第七章:事後処理-9
やって来たのは再び王都セルブ。約一週間の馬車旅を経て来たわけだが、今回は任務なんて堅苦しいもんの為に訪れたわけではない。
目的は一つ、スーベルクの息子マルガレンを私の側付きとして引き取りに来たのだ。
といっても色々と問題があるようで今すぐに引き取るという訳にもいかないらしい。主にマルガレンが養子とはいえ元貴族であったり、それを引き取るのが貴族位を持たない領主だったり。
その為何日か王都に宿泊する事になるのだが、今回は私と父上だけではない。
「さあクラウン! 早速買い物に行くぞ!!」
そう、姉さんも一緒だ。当初は私と父上の二人の予定であったのだが、それを姉さんが知るや否や「私も行く!」と言って聞かなくなってしまった。

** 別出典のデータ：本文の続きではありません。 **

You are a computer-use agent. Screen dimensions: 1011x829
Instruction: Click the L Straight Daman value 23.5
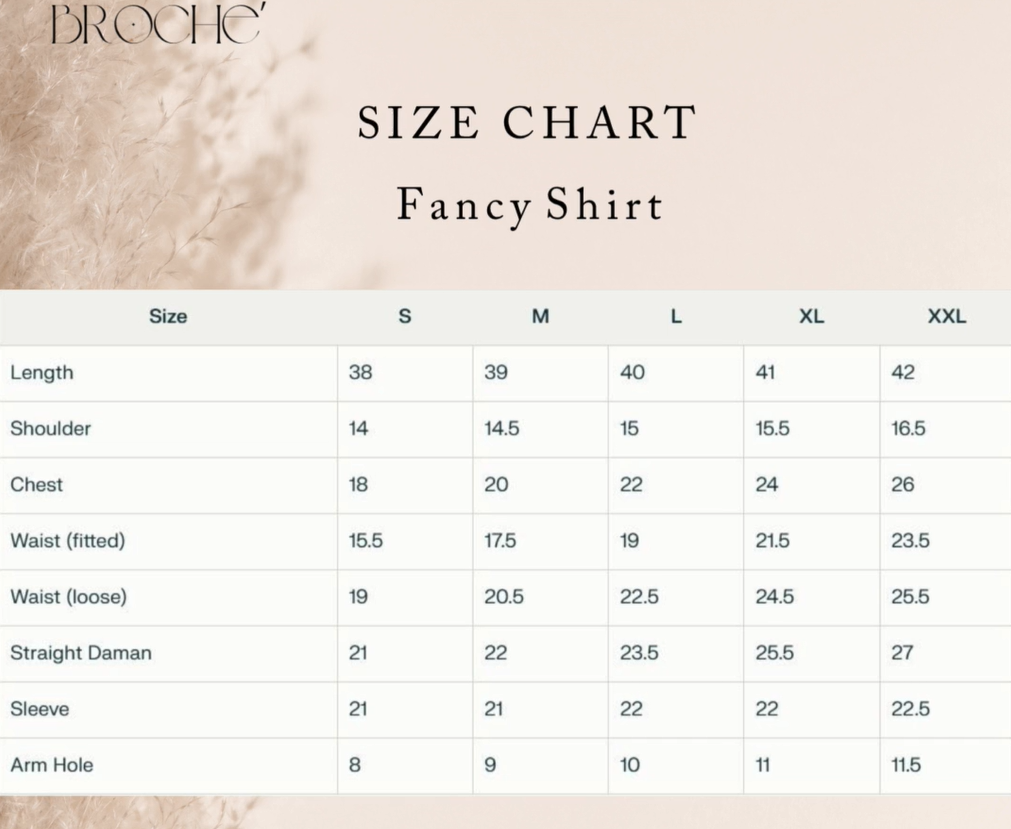coord(639,653)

まあ、今回は先程も言ったように任務だったりがある訳ではないので割とアッサリ付いて来る事になったのだが、
「姉さん、買い物は後です。まずはマルガレンが居る教会に行きますよ」
「む、そうなのか……」
「時間はたっぷりあるんです。やらなきゃならない事は先に終わらせて後でゆっくり楽しみましょう?」
「ああ、そうだな! ならばさっさと用事を済ませるとしよう!」
弟に諭される姉の構図。私の前では割とポンコツを発揮するこの姉が、剣術学校では並ぶ者無しの強者なのだから世の中分からない。
そうして二人で宿を出る。教会はここからそう遠くはなく、歩いてもせいぜい十分少々。そう時間は掛らない。ところで、
「わざわざ姉さんまで付いて来なくても良いんですよ?用事があるのは私だけですし」
「何を言う、お前の側付きになる者への挨拶なのだろう?ならば私とて無関係ではないではないか!使用人として雇うとなれば顔も合わせるだろうしな」
「まあ、それもそうですね」
言われてみれば確かに。側付きとはいえ使用人としての雇用。父上や母上、勿論姉さんにだって当然顔を合わせる。今の内にそれを済ませておくのも悪くないだろう。
…………マルガレンが姉さんに圧倒されなければいいが……。
そうして私と姉さんは王都の中街を歩いていく。商店街を通り抜け、中央にある噴水広場を抜ける。
そう言えば、前はここで女の子が布教かなんかの演説をしていたが、今日は居ないのか? まあ、居たとしても得体の知れない感覚に苛まれた者同士、好き好んで近付いたりはしないし、向こうだって会いたくはないだろうが……。
そして更に道なりに進み、見えて来たのは特殊な形の建物。他の民家や商店、宿屋とは雰囲気すら違うその建物は一際大きく、小さいながら鮮やかなステンドグラスが輝いている。